Project finance risks can be divided into three main categories:
Commercial risks (also known as project risks) are those inherent in the project itself, or the market in which it operates, as summarized in 8.3 and discussed in this chapter as a whole.
Macro-economic risks (also known as financial risks) relate to external economic effects not directly related to the project (i.e., inflation, interest rates, and currency exchange rates); these risks are considered in Chapter 9.
Political risks (also known as country risks) relate to the effects of government action or political force majeure events such as war and civil disturbance (especially, but not exclusively, where the project involves cross-border financing or investment); these risks are considered in Chapter 10.
Risk evaluation is at the heart of project finance. This is not a mathematical process (e.g., using Monte Carlo simulations), although financial modeling comes into the process to assess the financial effect of a limited range of scenarios (cf. 12.10).
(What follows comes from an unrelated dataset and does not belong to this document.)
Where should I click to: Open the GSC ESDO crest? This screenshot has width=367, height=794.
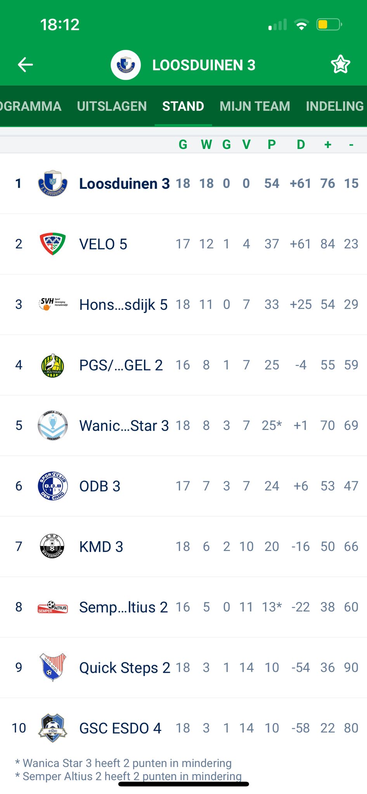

Project finance risk analysis is based on:
A due-diligence process intended to ensure that all the necessary information about the project is available
Identification of risks based on this due diligence
Allocation of risks (to the extent possible) to appropriate parties to the project through provisions in the Project Contracts
Quantifying and considering the acceptability of the residual risks that remain with the Project Company, and hence with its lenders
Of course, due diligence and risk assessment are not procedures peculiar to...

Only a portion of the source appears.